Clearly what this slogan is saying is if you are not number one, you are a failure. Success is only attainable if you make it to the top, and only one person can be there.

Such a message, however, ignores the success in training and disciplining one's mind and body to compete. It ignores the success of competing at a world-class level. And it undermines the importance of camaraderie, the celebration of people worldwide joined by a common goal and interest, and most importantly, it undermines the human spirit.

This example, of course, is not one particular to sports. Instead it's representative of a paradigm that's pervasive and emblematic in every arena of American life. Success is understood, predicated, and maintained in highly competitive system that is organized around and values money and power above personal integrity.

Not to compete in this system constitutes failure on your part. Not to win in this system constitutes failure on your part. And not to honor this system also constitutes failure on your part.

In an academic culture where the objective is to be number one, by any means necessary, the purpose of obtaining education is lost. And oftentimes the purpose also is trumped by the desire to get credentials.

Research studies by the Rutgers University Management Education Center and the University of Santa Clara Center for Academic Integrity reported that 70 to 90 percent of college students cheat. But the most disturbing information gleaned from these studies is that many students embrace cheating as an acceptable practice because "everybody does it."

Just how far are we willing to go to be successful?
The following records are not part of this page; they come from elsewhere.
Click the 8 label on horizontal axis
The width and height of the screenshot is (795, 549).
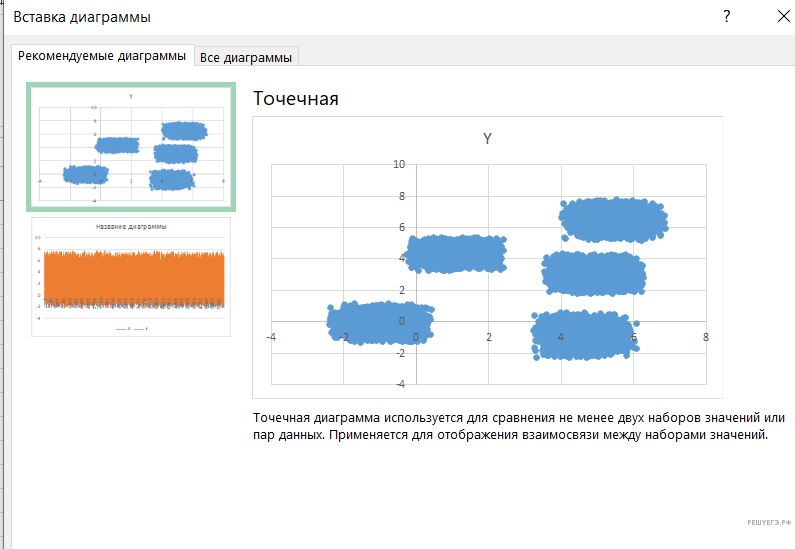[706, 338]
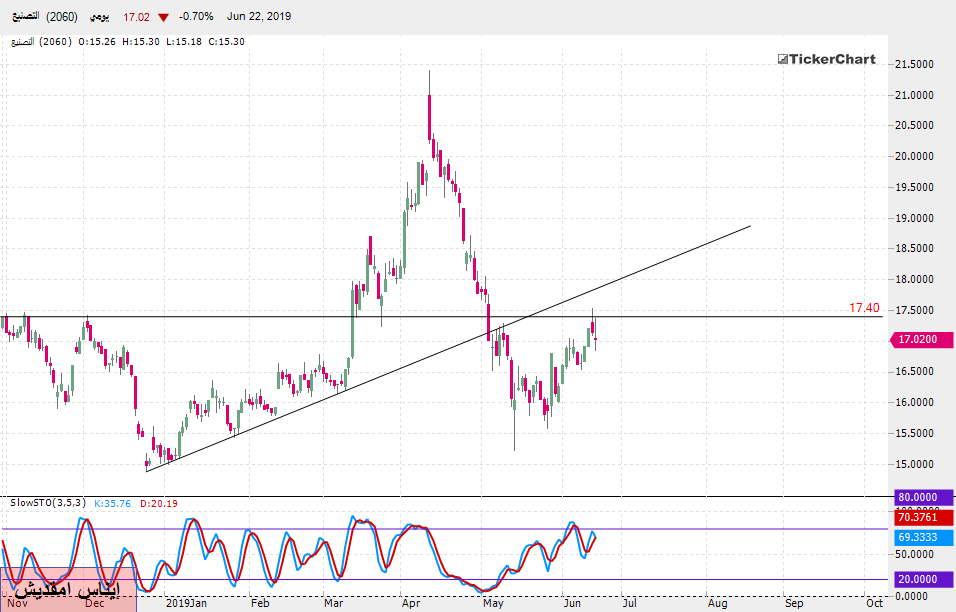The height and width of the screenshot is (612, 956).
Task: Click the red 70.3761 stochastic value tag
Action: click(919, 517)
Some argue that Wheeler played the "game of success" successfully; he fraudulently claimed to be fluent in four languages, received a perfect SAT score of 1600, received perfect grades throughout his first year at Massachusetts Institute of Technology, and coauthored several books.

Others argue that Wheeler undermined the integrity of competition.

In a culture that demands us to be number one in all aspects of our lives, I think Wheeler's criminal behavior is an indictment about our culture.